2013.08.31 NIONフィルハーモニー管弦楽団第2回定期演奏会

彩の国さいたま芸術劇場 音楽ホール

● NION Philharmonic Orchestra(NIONフィル)は「埼玉県立浦和西高等学校管弦楽部の卒業生が中心となって」「2010年に結成されたオーケストラ」。
 この演奏会は「フロイデ」で知った。開演時刻もちょうどいいから,東京に出たついでに聴いていこうかという軽い感じで,埼京線は与野本町駅で下車。

● 会場のさいたま芸術劇場は,栃木の田舎者にしてみれば,驚愕の施設。大小のホールのほかに,音楽ホールと映像ホールを備え,舞台芸術資料室などというものがあり,稽古場や練習室も相当数。「ロトンダ」とか「ガレリア」といった名前の広場や通路も,まぁゴージャス。
 たぶん,おそらく,あまり使われていないっていうか,施設のキャパが実需をかなり上回っているのじゃないかと,畏れながら想像する。

● こういうのってさ,そっくり遊びのためのものだよね。生産には1ミリも寄与しない。音楽だの演劇だのにうつつを抜かしているやつだらけになったら,日本は沈むよ。って,ぼくもまた客席でその遊びにうつつを抜かして現在に至っているわけだけど。
 でも,遊びなしの人生なんて生きるに値しないというのも真実で,その真実をヨロヨロしながらも実践できる現在の日本は,ありがたくもいい国ですよ。

● 開演は午後6時半。チケットは500円。当日券を購入。
 演目はベートーヴェンの1番と7番。指揮者はやはり浦和西高の卒業生である平井洋行さん。浦和西高から芸大に進んだ人ですな。
 ちなみに,「音楽ホール」もすばらしいホールなのだった。いやいや,埼玉県,すごい。

● 先に書いたとおり,ついでに立ち寄った演奏会だ。無礼千万な観客ですな。ただ,今までの経験則からすると,たんなる偶然ではあるんだろうけど,「ついで」に失敗なし。
 で,このNIONフィルもそうだった。高校の管弦楽部OB・OGの音楽好きが集まって,同好会的にやっている程度なら,まぁどってことないだろ,と思ってたんだけど,どってことあったんでした。

● まず感じたのは,垢抜けているってこと。都会性に溢れていると言い換えてもいい。都会性をまとわない技術の洗練はあるか。今のところ,ないとぼくは思っている。
 都市の楽団は巧くて,田舎のそれは下手,っていうことじゃなくてね。どんな田舎にある楽団であっても,巧い演奏をするところは,都市的洗練を獲得している感じがする。
 もっというと,遊びって,都市のものだよね。田舎には遊びがない。都市と田舎を分けるものは,遊びの有無,遊びの大小だと思っている(都市に住めば巧くなれるっていう話ではないんですよ)。

● 休憩時間を含めて,約1時間半。
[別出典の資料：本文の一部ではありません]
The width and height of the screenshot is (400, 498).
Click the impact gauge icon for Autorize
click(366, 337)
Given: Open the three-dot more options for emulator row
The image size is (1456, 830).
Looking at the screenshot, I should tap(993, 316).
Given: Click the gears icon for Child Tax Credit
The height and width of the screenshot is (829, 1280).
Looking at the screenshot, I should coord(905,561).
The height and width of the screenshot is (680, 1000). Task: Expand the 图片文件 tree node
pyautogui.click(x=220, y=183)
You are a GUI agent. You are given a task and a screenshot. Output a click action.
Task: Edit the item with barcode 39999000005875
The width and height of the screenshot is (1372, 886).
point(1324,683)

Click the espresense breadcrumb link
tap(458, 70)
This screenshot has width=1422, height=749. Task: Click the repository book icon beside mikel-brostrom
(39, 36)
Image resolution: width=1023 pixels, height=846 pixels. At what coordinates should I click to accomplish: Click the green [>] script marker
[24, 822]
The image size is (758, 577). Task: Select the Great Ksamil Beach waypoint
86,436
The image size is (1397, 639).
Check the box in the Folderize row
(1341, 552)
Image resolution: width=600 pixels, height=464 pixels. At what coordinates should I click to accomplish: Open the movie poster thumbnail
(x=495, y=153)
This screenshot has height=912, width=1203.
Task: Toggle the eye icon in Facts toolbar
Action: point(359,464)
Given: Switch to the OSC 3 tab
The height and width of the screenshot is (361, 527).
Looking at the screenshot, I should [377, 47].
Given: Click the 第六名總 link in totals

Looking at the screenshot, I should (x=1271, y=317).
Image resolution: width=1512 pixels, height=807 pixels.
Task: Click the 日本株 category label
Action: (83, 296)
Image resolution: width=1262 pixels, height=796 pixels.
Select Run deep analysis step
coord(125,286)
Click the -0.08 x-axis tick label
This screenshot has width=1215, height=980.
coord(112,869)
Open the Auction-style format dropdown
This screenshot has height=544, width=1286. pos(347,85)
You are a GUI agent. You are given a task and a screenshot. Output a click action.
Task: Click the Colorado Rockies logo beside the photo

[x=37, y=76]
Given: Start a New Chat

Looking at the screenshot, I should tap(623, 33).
ステージから緊張感が切れることはなかった。終演後はぐったりとお疲れの様子だったけれども,こういう演奏を聴かせてもらうと,客席側もまた快い疲れに包まれる。
 これがライヴの醍醐味のひとつだ。臨場感ってこういうことをいうのだと思ってみたりする。

● プログラムには,当分,ベートーヴェンを取りあげていくと受け取れる記述があった。楽しみなことだ。毎年,この時期にやってもらえれば。